[start EXERCISE MATERIALS]

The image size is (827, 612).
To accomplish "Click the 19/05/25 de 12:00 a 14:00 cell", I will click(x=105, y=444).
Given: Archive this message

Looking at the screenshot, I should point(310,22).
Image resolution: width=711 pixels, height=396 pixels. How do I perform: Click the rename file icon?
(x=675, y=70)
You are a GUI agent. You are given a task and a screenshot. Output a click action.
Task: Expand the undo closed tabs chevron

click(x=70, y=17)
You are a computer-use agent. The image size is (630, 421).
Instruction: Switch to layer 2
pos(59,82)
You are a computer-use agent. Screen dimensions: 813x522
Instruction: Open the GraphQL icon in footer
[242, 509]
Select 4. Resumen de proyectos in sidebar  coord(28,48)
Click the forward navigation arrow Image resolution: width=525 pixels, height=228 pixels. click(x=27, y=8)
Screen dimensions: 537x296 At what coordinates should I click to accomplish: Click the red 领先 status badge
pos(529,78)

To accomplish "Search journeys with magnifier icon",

[end EXERCISE MATERIALS]
[start EXERCISE MATERIALS]

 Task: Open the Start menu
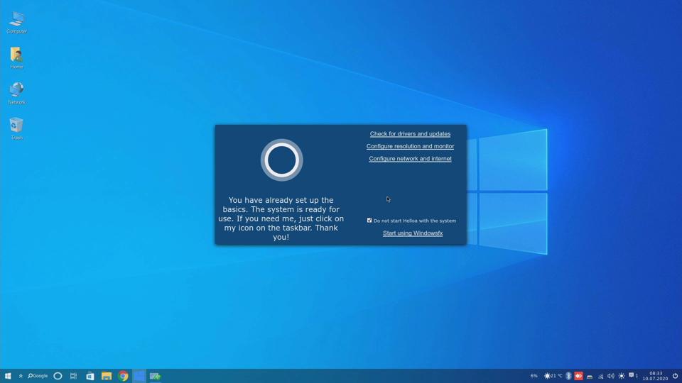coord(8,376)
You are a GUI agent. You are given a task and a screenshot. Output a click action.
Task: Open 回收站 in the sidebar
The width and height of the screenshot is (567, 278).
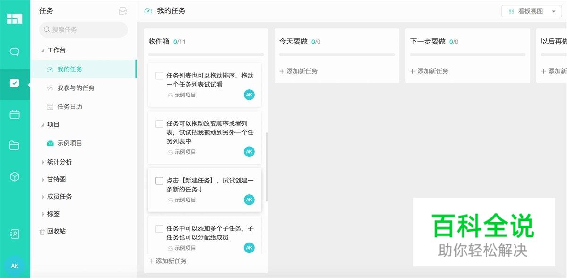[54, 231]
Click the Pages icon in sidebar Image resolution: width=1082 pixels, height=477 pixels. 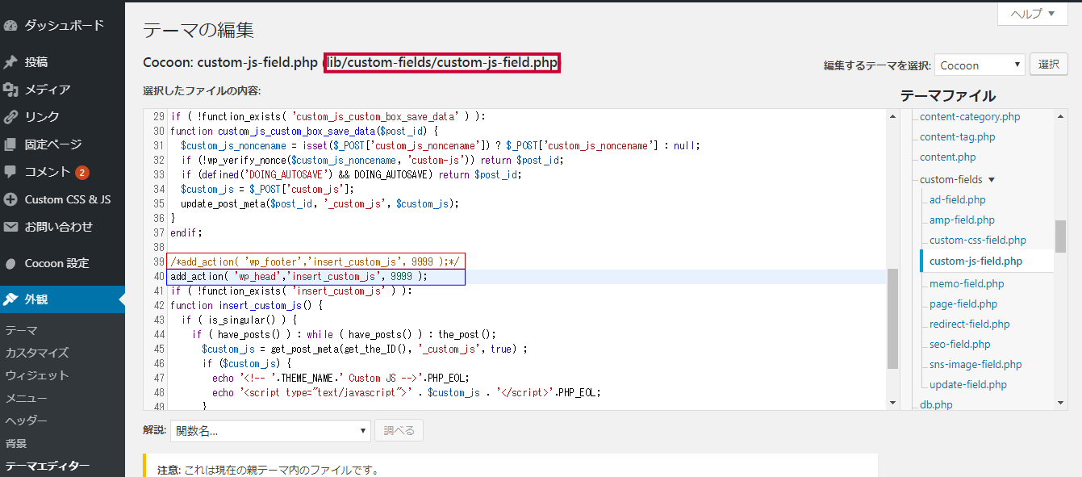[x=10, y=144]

[end EXERCISE MATERIALS]

SHORT PROBLEM:
Reproduce the records starting at the line that contains "Given: Archive this message" and ending with the line that contains "Click the forward", replacing "Instruction" with "Command" and leaving everything else unchanged.

FINISHED ANSWER:
Given: Archive this message

Looking at the screenshot, I should point(310,22).
Image resolution: width=711 pixels, height=396 pixels. How do I perform: Click the rename file icon?
(x=675, y=70)
You are a GUI agent. You are given a task and a screenshot. Output a click action.
Task: Expand the undo closed tabs chevron

click(x=70, y=17)
You are a computer-use agent. The image size is (630, 421).
Command: Switch to layer 2
pos(59,82)
You are a computer-use agent. Screen dimensions: 813x522
Command: Open the GraphQL icon in footer
[242, 509]
Select 4. Resumen de proyectos in sidebar  coord(28,48)
Click the forward navigation arrow Image resolution: width=525 pixels, height=228 pixels. click(x=27, y=8)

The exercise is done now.